■ DOCUMENT PASSAGE
········

While a separate chip for digital processing prior to analog conversion is not a new idea (Google SAA7030), this AKM chipset is a new product and I have not seen any actual DAC-in-a-box using this chipset on the market yet, it is not hard to imagine a few years later single-chip DACs can do the same thing or even better, at least in digital processing like filter and modulator, as 150dB-ish digital performance is not really all that ground-breaking these days. At that time 64-bit float will have the same "issue" that it can only losslessly represent 54 bits of integer within +/-9007199254740992.
Title: Re: 16 bits is more than enough
Post by: biloute on 2022-08-17 17:16:24

Now AKM has a 1536kHz 64-bit chip, likely integer as the product brief talked nothing about float and AD/DA chips are all integer. Pay attention to the specs before making any doubt as -153dB THD+N and 156dB S/N are in digital domain.
https://www.akm.com/eu/en/products/audio/audio-dac/ak4191eq/


Extreme high-res playback: PCM 64-bit/1536kHz,

To return to my analogy, 1 bit among 64bits is like 1mm on a 18 trillion kilometers sheet.

20 millions times the total journey of Apollo 11  ;D

(https://farm2.staticflickr.com/1208/5105040212_346b792ee5_z.jpg)

Don't forget the dithering !




Title: Re: 16 bits is more than enough
Post by: Bogozo on 2022-08-17 23:58:51
Digital audio is quantized in two dimensions, amplitude and time
Actually, sampling (https://en.wikipedia.org/wiki/Sampling_(signal_processing)) and quantization (https://en.wikipedia.org/wiki/Quantization_(signal_processing)) should not be confused.

········

■ TASKS TO COMPLETE
1. Answer these questions about the forum thread on bit depth:
(a) What bit depth and sample rate does the AKM chip support for PCM playback?
(b) What THD+N figure in the digital domain is cited for the AKM chip?
(c) Which two things does Bogozo say should not be confused?
2. Update the stretch from "https://www.akm.com/eu/en/products/audio/audio-dac/ak4191eq/" through "the dithering !" of the forum thread on bit depth so that "dithering" becomes "noise shaping".
3. Write what comes next in the forum thread on bit depth, starting after its final sentence.

■ DATA ENTRIES
········

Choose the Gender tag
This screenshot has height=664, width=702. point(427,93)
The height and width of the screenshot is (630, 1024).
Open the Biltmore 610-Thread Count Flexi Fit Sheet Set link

········

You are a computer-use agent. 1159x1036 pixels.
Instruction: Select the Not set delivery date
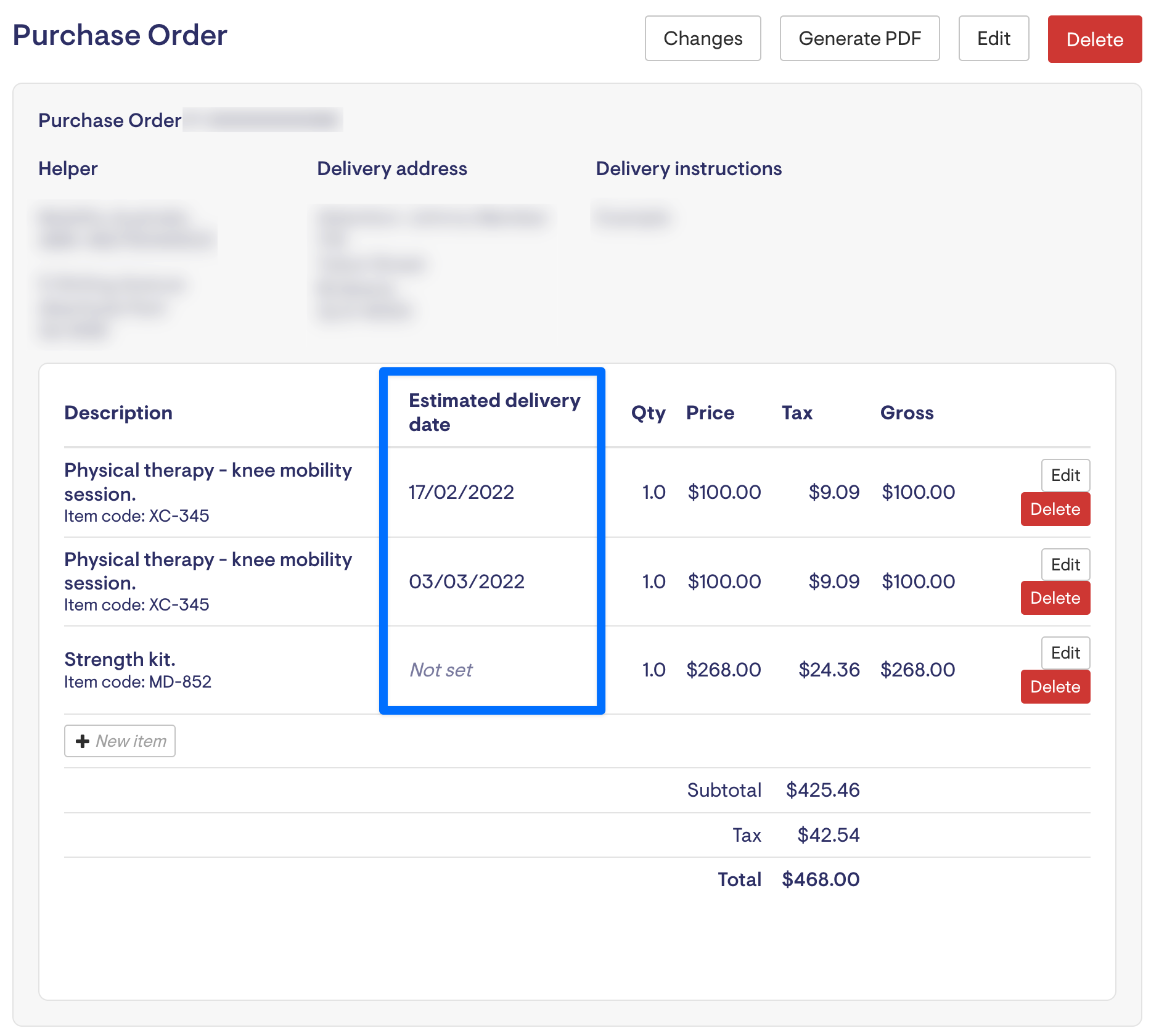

········

■ PER-TASK ANSWERS
1.
(a) 64-bit/1536kHz
(b) -153dB
(c) Sampling and quantization

2.
https://www.akm.com/eu/en/products/audio/audio-dac/ak4191eq/


Extreme high-res playback: PCM 64-bit/1536kHz,

To return to my analogy, 1 bit among 64bits is like 1mm on a 18 trillion kilometers sheet.

20 millions times the total journey of Apollo 11  ;D

(https://farm2.staticflickr.com/1208/5105040212_346b792ee5_z.jpg)

Don't forget the noise shaping !

3.
Title: Re: 16 bits is more than enough
Post by: bennetng on 2022-08-24 14:46:36
Now AKM has a 1536kHz 64-bit chip, likely integer as the product brief talked nothing about float and AD/DA chips are all integer. Pay attention to the specs before making any doubt as -153dB THD+N and 156dB S/N are in digital domain.
https://www.akm.com/eu/en/products/audio/audio-dac/ak4191eq/

DAC is on a separate chip accepting 7-bit multi-MHz modulated data, with analog specs:
https://www.akm.com/eu/en/products/audio/audio-dac/ak4499exeq/
OK. To prevent years later people posting in this thread saying there were floating point audio AD/DA chips, find these datasheets:

YM3014B
YAC512
YAC513

Looks like the reason for floating point was that these DAC chips are designed to work with some vintage Yamaha FM synth, including the popular OPL chips, which also used floating point operations.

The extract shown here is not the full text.